Nuevo lanzamiento de la plataforma en streaming de moda. La serie 'Chambers' atiende a una clara tendencia en el cine de terror y suspense, la domesticación del género en busca del gran público. La jugada le salió bien a Netflix con la sobrevalorada 'La maldición de Hill House', horror masticado y previsible que enganchó al espectador medio no acostumbrado a escarbar en las raíces del miedo. Dotar de cierta profundidad psicológica a los personajes no es nada nuevo, el buen cine fantaterorífico es rico en metáforas, en roles de interés y relatos sugestivos que muchas veces rompen la barrera del modo de representación habitual y rozan la experimentación. La nueva apuesta de la empresa más popular de entretenimiento audiovisual con tarifa plana se agarra a una trama manoseada. Una adolescente a punto de perder la virginidad sufre un repentino ataque al corazón. Sobrevivirá gracias a un trasplante de una chica donante de su edad, fallecida en extrañas circunstancias. Una vez despierta de la operación retoma su existencia, pero comienza a tener visiones y a experimentar cambios de personalidad.

De entrada, el argumento de 'Chambers', creada por Leah Rachel, no llama especialmente la atención, su premisa ya ha sido empleada en diversas ocasiones a lo largo de la historia del cine de terror, con transferencias de órganos, conciencias o miembros ajenos que cobran vida propia. La gran baza de la serie es, sobre todo, una cuidada estética que le acerca al cine indie, mostrando una agradecida belleza plástica en algunos pasajes. Sin embrago, el look de videoclip a la última no es suficiente para atrapar al espectador, ya que en su intención de fusionar tensión y drama adolescente se queda en tierra de nadie, no encuentra su personalidad. Morosa y poco eficaz en su parte perversa, el misterio avanza demasiado lento y la intención de relacionar el despertar sexual con el pánico no termina de funcionar como en propuestas cercanas en el tiempo en la misma línea, entre ellas la sensacional 'It Follows', película dirigida por David Robert Mitchell. La primera temporada consta de diez episodios que se antojan demasiados, a pesar de la mimada dirección de Alfonso Gómez-Rejón, responsable de algunos episodios de 'American Horror Story', o el esfuerzo de Ti West, cineasta que se dio a conocer con la curiosa 'The House of the Devil' y le dio al found footage en 'The Sacrament' para acabar especializándose en la realización en series como 'Scream', 'Outcast' o 'The Exorcist'.
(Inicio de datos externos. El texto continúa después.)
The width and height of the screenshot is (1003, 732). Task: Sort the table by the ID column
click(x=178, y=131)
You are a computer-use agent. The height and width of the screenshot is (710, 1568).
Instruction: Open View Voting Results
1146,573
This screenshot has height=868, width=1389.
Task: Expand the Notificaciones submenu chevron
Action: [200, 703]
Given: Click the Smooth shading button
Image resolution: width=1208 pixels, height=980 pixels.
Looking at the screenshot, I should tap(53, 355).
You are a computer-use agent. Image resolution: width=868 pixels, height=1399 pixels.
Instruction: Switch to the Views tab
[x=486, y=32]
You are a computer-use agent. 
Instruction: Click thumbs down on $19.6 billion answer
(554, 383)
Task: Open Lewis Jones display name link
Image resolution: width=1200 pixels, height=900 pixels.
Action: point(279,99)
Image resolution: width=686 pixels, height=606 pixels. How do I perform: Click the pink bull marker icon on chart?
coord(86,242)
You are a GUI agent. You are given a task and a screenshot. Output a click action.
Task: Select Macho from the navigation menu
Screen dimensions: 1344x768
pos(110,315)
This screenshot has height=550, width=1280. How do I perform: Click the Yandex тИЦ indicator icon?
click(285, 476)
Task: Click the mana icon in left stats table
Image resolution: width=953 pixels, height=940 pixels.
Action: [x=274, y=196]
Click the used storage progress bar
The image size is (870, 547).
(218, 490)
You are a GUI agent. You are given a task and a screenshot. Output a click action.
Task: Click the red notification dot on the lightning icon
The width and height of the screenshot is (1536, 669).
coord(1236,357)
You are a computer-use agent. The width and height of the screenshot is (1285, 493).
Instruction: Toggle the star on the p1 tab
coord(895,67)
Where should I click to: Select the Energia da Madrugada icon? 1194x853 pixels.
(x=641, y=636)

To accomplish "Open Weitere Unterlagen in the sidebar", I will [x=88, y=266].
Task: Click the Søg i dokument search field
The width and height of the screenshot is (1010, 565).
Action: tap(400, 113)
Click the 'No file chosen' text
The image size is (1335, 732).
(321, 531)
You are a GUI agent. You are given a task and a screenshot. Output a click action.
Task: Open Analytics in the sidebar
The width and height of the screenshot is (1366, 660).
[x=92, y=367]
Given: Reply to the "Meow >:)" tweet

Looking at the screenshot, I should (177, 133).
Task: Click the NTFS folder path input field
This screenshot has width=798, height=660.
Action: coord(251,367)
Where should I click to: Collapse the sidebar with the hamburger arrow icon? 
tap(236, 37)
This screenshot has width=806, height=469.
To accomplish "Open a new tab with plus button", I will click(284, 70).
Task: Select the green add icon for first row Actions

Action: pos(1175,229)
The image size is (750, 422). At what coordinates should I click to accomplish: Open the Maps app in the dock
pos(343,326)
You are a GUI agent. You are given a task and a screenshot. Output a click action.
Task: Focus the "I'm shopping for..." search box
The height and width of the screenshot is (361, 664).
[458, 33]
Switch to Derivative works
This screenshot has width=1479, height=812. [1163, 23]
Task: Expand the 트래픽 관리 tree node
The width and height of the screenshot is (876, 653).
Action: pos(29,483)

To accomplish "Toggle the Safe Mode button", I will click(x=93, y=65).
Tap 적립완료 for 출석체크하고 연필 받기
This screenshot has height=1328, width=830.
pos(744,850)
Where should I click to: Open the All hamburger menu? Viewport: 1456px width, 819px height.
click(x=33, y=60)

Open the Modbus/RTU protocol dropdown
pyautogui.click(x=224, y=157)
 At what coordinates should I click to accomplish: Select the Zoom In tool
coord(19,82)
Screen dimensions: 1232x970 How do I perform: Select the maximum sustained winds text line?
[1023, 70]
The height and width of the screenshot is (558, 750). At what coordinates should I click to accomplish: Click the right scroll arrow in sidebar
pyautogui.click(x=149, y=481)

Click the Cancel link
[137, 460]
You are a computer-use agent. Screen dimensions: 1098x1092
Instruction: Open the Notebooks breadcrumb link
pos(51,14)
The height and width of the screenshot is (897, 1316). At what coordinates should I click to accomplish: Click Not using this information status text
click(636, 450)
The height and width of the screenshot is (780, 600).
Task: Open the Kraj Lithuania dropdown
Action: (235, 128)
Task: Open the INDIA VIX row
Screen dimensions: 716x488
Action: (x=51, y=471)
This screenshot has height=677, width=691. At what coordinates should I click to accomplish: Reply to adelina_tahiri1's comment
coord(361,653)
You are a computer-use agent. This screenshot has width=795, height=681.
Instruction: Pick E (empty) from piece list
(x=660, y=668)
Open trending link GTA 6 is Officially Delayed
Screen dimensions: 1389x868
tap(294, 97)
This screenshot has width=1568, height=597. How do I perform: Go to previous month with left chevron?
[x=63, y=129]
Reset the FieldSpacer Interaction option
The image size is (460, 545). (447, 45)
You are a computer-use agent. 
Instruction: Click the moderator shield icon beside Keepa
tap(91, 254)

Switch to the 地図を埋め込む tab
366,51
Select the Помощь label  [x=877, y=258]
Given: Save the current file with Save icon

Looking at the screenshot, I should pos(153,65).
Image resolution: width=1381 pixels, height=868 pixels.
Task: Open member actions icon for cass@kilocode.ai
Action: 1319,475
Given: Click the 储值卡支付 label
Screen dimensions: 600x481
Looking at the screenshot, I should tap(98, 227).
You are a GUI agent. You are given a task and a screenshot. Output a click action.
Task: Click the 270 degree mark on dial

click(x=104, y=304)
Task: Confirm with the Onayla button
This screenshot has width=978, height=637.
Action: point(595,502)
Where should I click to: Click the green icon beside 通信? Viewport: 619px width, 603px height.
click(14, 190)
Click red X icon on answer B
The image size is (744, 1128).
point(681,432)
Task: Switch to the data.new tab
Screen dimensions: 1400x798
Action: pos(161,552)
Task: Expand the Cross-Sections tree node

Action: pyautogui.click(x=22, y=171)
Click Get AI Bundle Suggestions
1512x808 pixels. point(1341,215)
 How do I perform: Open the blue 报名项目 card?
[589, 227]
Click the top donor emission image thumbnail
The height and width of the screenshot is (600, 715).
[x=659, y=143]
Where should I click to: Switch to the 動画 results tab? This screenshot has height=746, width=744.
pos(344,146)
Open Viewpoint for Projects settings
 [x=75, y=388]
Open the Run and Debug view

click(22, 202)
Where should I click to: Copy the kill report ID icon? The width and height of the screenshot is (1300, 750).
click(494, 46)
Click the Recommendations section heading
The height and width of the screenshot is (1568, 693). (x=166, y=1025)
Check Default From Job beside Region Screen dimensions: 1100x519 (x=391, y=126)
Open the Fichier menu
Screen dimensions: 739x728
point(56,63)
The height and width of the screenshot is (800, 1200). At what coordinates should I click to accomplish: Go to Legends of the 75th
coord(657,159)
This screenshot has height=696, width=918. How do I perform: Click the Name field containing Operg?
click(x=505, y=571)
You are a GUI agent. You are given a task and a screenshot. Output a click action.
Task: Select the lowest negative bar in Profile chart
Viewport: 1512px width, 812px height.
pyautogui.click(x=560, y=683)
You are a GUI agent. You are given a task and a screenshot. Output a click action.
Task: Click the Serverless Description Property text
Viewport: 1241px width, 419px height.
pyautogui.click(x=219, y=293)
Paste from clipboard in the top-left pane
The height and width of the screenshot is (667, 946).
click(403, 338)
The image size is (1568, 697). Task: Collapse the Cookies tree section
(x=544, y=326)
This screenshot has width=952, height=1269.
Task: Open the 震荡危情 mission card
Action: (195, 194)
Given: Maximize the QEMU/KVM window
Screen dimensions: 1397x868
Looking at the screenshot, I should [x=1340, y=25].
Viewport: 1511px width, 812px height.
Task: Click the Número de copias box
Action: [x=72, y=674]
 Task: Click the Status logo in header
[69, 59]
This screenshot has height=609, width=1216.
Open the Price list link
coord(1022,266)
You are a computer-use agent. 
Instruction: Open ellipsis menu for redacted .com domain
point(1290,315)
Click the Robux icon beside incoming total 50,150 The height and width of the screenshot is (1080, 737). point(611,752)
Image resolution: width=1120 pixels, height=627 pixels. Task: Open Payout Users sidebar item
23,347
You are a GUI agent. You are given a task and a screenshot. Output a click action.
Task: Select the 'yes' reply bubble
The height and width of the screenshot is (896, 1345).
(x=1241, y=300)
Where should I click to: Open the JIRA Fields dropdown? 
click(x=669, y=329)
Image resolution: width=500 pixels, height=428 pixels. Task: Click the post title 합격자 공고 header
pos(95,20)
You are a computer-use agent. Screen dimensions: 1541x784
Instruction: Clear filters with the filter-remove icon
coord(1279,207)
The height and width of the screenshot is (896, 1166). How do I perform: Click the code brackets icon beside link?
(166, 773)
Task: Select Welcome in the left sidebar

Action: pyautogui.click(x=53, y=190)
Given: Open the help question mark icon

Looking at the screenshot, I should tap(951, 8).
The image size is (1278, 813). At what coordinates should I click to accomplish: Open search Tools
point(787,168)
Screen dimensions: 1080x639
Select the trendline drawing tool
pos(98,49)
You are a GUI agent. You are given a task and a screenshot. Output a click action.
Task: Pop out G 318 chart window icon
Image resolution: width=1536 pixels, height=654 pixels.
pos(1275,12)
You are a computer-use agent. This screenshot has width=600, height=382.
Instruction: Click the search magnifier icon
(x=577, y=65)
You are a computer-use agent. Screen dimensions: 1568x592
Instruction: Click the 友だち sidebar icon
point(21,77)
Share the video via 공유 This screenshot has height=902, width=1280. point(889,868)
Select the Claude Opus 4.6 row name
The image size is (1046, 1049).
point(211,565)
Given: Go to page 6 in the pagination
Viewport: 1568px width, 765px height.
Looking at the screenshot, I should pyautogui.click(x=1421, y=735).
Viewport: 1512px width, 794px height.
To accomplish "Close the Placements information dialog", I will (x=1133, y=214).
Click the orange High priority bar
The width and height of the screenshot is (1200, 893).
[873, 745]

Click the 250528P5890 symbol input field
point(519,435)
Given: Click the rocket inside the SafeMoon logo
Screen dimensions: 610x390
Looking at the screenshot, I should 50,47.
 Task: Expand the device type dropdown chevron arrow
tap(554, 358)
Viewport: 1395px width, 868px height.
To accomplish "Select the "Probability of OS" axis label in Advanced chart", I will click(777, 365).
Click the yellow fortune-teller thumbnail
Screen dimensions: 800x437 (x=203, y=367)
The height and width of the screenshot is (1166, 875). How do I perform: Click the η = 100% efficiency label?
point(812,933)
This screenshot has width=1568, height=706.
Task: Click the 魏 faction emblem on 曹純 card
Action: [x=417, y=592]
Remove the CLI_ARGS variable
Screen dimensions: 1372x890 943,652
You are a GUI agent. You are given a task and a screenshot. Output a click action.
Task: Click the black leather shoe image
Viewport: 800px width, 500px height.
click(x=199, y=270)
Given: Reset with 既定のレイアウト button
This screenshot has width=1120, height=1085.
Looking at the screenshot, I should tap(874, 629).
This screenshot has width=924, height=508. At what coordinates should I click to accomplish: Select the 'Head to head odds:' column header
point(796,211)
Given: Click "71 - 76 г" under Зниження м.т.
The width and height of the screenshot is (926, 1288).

Uma Thurman es también productora ejecutiva de la serie.
Uma Thurman es también productora ejecutiva de la serie.

La debutante Sivan Alyra Rose -algo justa frente a la cámara- encarna a la protagonista, descendiente de los indios Navajos, un dato que arroja luz sobre la característica más interesante de la serie, su exploración de las diferencias sociales y la historia de EE UU. Uma Thurman participa como productora ejecutiva y se emplea a fondo interpretando a un enigmático y sufrido personaje secundario que alimenta la intriga. Las desigualdades raciales desatan el conflicto, pero esta línea argumental se desdibuja con las intenciones primigenias del producto. 'Chambers' puede recordar a 'Déjame salir', incluso a la reciente 'Nosotros', sin su sentido del humor y el claro posicionamiento político que caracteriza a ambas obras de Jordan Peele. Quizás han querido agitar demasiadas ideas en la coctelera y en la preparación se ha perdido el sabor, anulándose unos ingredientes a otros. Cuando el tono deviene onírico, aporta las mejores escenas de una historia de final tan obvio como edulcorado que no termina de atreverse con el terror puro y diluye un potencial discurso sobre clases que no da el juego suficiente.